Volviendo a lo que he mencionado un poco más arriba: las autocandidaturas son a la búsqueda de trabajo lo que el wishful thinking al pensamiento racional. En este tipo de búsqueda envías, sin que nadie te lo pida, un currículum, uno irresistible, con gran poder de persuasión, a un lugar de trabajo en el que te gustaría crecer, por adoptar jergas afectas al entorno laboral, y esperas que te llamen para concertar una entrevista. Bueno, bien. Y luego ¿qué? Luego nada.

 

La carta de presentación es importante en estos casos, más aún que en los otros métodos de búsqueda, porque el currículum por sí sólo no es suficiente para destacar entre la multitud: "Soy éste y me necesitas" (que después del desgaste de estas búsquedas esconde un "ya me da igual el trabajo y no me estoy creyendo nada de lo que me dices pero tengo que pagar el alquiler y por eso aceptaré lo que no tendría que aceptar").

 

No se pierde la ilusión (pero se pierde) ni la esperanza (pero también). Lo que pasa es que tus gastos te asedian y se convierten en la motivación más efectiva que hay para buscar trabajo. Lo normal, de todos modos, es que nadie responda a tus llamados, y lo malo es que la autocandidatura es la única opción que realmente se ciñe a tus gustos, a tus ilusiones, porque vas a lo específico, a lo que ya sabes que va contigo, que te gusta y que se trata de un ámbito en el que puedes estar bien. Es la acción directa. Sin embargo, es la más enloquecedora opción. Porque te enfrentas a la nada.

 

Una de las consecuencias, de las lacras, del trabajo o de la búsqueda de trabajo es que te hace creer, ese lento vía crucis, que eres un fraude. Porque sientes que algo haces mal. Que no encontrar trabajo es tu culpa. Que hay algo en ti que causa rechazo a los departamentos de recursos humanos, que tu actitud o es demasiado osada o demasiado apocada, que no te has formado lo suficiente, que te estás equivocando de ámbito o de manera. ¿Por qué los demás encuentran trabajo tan rápido y yo no? Y en las poquísimas ocasiones en las que alguien te explica por qué no pasas a la siguiente fase del proceso de selección o por qué no te cogen lo hacen con un mensaje tipo, despersonalizado, nunca con un argumentario específico para que entiendas tu caso, para que corrijas los fallos que hayas podido cometer y la próxima vez busques mejor. No hay nada. Y como no hay nada, algo tiene que haber: tú.
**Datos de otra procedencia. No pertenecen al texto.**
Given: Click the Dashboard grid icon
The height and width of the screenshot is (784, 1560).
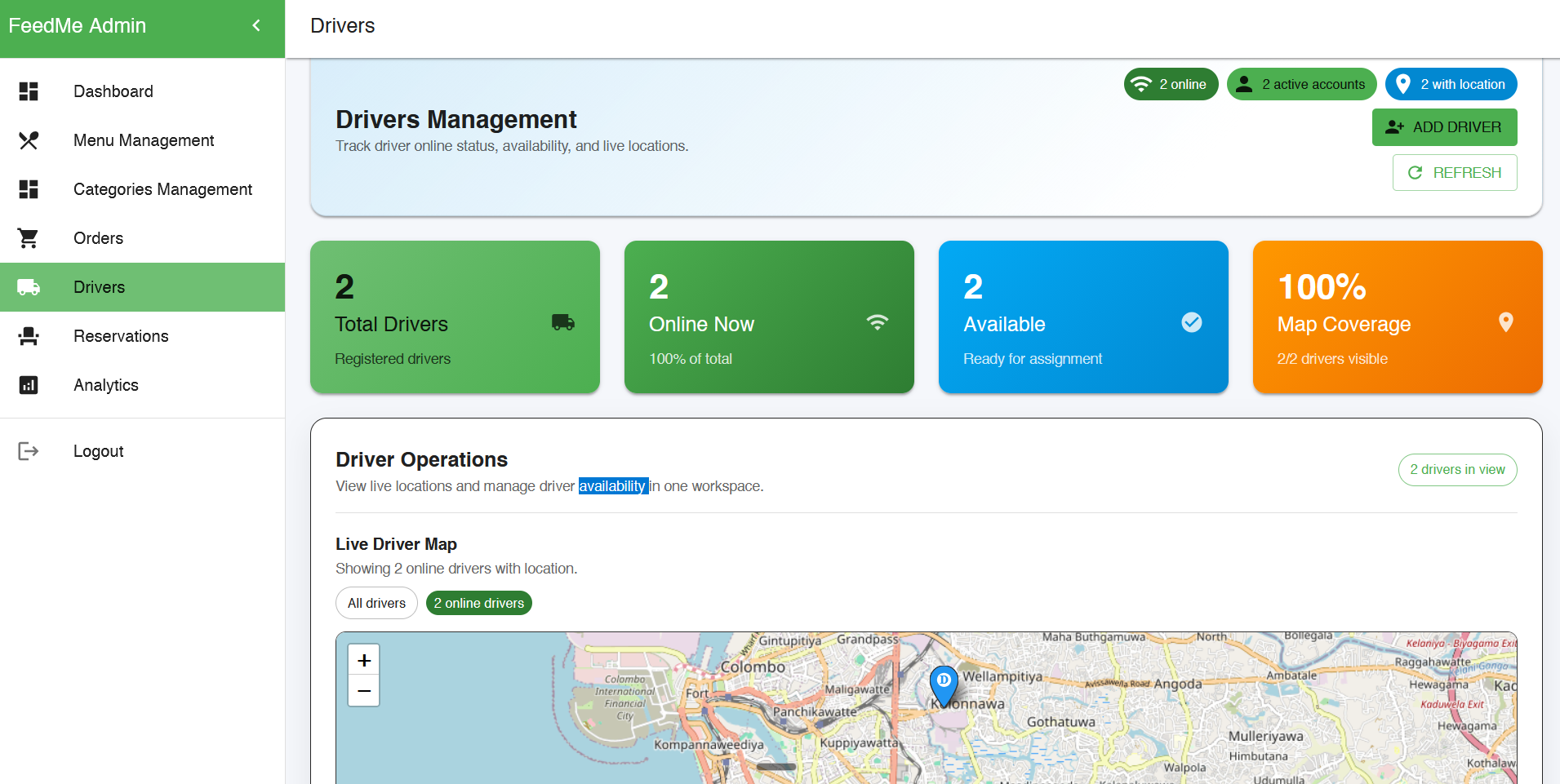Looking at the screenshot, I should [29, 91].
Y la culpa recae sobre ti.

 

Cuando la verdad es que no tiene nada que ver contigo (a menos que uno tenga un currículum ofensivamente aburrido). No te llaman porque hay cientos como tú y acertar con el discurso que se espera de ti en las entrevistas es sólo y lamentablemente casualidad. Y no sabes qué prever o qué esperar porque no hay manera de saber qué actitud, qué palabras te conseguirán el trabajo y porque lo único que define los proceses de selección son la arbitrariedad y el nepotismo. Lo único que puedes hacer para conseguir trabajo es insistir e insistir por las vías existentes y hasta por las que existen pero están ya fuera de todo circuito y hasta diría que de toda lógica (como entregar un currículum en mano) y seguir insistiendo hasta la extenuación o hasta que alguna arbitrariedad por fin te dé a ti tu oportunidad.

 

Si las ofertas fueran más claras y la comunicación más directa, si los criterios de selección estuvieran destacados ahí, de forma preferente, en la oferta, y si no estuviera tan extendido el nepotismo, cuánto más fácil sería para todos encontrar trabajo. Todo estaría en nuestras manos y nadie más que a nosotros mismos podríamos achacarle la falta de éxito. Qué sencillo sería entonces saber lo que hacer para encontrar trabajo y tranquilidad.



[1] ‘At the end of my suffering there was a door’, es el verso original, tomado de El iris salvaje.